(Beginning of Data to use)

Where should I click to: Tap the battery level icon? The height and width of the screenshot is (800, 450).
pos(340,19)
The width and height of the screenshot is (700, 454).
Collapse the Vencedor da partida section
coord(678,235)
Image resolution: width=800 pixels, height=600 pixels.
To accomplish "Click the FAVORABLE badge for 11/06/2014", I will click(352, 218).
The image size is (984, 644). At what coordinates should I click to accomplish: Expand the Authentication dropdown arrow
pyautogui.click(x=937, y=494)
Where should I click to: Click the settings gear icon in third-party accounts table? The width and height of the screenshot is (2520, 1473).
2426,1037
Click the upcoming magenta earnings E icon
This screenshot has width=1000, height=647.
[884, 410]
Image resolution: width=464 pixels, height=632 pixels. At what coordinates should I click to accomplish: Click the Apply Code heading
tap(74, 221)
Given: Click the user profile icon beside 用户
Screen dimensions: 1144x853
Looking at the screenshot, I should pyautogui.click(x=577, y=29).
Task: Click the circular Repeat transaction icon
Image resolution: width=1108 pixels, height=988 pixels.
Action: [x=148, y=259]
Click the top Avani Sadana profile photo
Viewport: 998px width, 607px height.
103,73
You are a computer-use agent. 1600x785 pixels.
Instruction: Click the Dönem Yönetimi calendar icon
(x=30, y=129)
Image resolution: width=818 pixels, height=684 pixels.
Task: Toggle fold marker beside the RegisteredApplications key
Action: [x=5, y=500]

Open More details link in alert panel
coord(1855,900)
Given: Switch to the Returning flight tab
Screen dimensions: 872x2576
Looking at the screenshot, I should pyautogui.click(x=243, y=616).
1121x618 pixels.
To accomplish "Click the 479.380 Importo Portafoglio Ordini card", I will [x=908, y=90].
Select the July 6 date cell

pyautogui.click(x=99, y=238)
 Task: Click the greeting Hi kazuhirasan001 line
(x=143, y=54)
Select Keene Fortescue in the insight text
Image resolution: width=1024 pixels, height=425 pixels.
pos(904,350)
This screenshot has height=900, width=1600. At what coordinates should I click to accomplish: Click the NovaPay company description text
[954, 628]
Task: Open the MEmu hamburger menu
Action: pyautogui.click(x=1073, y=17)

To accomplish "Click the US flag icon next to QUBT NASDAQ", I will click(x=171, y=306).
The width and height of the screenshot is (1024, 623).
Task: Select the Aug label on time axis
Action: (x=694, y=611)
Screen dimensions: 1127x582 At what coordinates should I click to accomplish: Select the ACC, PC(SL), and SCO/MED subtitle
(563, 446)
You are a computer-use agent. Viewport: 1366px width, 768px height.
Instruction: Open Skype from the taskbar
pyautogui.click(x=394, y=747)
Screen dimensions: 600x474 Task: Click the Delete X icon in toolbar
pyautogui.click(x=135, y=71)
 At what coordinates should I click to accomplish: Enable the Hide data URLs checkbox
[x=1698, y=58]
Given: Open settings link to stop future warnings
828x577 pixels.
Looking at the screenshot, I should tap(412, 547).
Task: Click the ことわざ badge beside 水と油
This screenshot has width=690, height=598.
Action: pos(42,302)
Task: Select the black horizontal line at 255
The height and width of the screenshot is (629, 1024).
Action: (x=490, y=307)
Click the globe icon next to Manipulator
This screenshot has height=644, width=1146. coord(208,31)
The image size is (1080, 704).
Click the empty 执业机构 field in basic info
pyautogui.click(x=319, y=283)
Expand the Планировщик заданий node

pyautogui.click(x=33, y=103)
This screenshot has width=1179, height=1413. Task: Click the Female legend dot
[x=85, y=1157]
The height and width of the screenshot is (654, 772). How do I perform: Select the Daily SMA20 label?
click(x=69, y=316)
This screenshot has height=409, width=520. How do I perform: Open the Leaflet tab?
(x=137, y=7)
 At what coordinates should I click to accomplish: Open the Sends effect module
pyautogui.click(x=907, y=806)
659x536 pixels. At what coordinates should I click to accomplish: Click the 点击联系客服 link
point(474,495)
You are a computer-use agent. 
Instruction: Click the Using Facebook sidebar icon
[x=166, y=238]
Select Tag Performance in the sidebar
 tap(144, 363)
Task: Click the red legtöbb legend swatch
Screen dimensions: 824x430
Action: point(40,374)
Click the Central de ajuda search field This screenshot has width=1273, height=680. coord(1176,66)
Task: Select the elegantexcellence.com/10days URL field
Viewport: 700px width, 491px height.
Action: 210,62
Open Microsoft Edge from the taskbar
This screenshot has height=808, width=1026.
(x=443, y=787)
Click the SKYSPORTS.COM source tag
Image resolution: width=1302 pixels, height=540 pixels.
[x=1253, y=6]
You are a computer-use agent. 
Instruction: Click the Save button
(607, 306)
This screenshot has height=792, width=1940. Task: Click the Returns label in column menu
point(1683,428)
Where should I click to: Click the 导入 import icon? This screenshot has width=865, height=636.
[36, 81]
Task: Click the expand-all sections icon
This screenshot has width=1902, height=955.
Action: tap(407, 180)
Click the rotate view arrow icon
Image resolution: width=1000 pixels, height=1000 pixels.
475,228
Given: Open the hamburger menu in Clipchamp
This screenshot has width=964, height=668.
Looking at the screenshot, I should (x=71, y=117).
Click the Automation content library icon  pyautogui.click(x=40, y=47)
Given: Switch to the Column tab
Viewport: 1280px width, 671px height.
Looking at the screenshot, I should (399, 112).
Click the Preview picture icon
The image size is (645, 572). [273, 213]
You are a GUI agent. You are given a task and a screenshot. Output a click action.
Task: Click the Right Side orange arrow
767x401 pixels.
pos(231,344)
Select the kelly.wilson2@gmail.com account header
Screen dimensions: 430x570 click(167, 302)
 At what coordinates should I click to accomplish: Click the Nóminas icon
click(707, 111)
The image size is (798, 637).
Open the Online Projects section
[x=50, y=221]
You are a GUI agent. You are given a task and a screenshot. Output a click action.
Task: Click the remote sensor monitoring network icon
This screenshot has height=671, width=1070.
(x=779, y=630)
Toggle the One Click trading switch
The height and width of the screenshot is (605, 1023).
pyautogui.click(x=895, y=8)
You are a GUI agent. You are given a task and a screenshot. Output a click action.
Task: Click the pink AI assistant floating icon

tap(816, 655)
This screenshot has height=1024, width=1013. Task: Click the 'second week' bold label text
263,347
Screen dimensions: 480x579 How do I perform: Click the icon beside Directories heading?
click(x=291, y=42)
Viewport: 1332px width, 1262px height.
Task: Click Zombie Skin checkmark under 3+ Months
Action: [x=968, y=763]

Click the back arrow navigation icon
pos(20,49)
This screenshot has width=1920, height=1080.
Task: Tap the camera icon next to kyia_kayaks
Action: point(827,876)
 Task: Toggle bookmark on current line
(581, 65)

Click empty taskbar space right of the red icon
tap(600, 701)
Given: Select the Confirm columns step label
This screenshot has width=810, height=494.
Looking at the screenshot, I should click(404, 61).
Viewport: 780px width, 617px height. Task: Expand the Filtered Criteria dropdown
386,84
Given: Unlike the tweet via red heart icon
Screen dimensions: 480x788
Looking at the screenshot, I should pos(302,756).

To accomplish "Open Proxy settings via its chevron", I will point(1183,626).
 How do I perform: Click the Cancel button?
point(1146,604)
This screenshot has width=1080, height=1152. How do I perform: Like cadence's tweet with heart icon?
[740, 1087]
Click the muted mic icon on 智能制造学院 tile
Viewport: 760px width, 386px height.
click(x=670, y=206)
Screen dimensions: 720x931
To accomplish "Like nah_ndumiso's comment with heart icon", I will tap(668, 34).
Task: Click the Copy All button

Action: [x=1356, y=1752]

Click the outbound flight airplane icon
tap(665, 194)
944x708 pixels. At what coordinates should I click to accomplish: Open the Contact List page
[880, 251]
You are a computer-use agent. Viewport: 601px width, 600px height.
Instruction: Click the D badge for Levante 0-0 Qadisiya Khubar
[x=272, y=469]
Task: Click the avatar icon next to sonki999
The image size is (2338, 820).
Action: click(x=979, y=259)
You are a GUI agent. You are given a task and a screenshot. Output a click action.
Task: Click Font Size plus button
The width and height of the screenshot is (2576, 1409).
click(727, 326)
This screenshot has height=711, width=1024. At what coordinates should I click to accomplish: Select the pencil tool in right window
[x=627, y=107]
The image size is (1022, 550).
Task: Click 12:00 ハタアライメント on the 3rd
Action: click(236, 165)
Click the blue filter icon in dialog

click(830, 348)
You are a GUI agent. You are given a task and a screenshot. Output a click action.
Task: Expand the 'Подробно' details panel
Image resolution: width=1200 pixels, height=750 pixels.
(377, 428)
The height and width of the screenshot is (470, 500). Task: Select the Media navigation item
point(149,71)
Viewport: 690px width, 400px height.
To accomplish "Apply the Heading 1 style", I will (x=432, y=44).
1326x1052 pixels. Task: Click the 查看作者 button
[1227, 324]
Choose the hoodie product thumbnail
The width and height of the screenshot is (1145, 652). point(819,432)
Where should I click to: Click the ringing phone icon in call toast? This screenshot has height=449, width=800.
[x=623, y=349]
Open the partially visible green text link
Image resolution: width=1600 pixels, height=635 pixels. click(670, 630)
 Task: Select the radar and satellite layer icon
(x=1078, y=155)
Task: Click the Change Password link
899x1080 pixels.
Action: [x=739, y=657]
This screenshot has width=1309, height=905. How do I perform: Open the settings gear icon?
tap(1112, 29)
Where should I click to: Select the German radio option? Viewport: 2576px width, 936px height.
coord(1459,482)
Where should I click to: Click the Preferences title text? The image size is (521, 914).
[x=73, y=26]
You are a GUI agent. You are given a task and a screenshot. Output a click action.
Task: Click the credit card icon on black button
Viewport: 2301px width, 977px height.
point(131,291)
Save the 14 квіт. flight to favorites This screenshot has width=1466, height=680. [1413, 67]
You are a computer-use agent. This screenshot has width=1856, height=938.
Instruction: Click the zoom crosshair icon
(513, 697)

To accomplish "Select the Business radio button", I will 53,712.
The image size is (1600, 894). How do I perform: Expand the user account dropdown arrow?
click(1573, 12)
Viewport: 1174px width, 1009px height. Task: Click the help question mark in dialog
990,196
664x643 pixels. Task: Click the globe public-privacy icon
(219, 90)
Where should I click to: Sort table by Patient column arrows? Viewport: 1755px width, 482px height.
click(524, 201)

(End of Data to use)

● Problem: Where the word "profile" appears in a line of the entries, copy that line.

● Exercise solution:
Given: Click the user profile icon beside 用户
Click the top Avani Sadana profile photo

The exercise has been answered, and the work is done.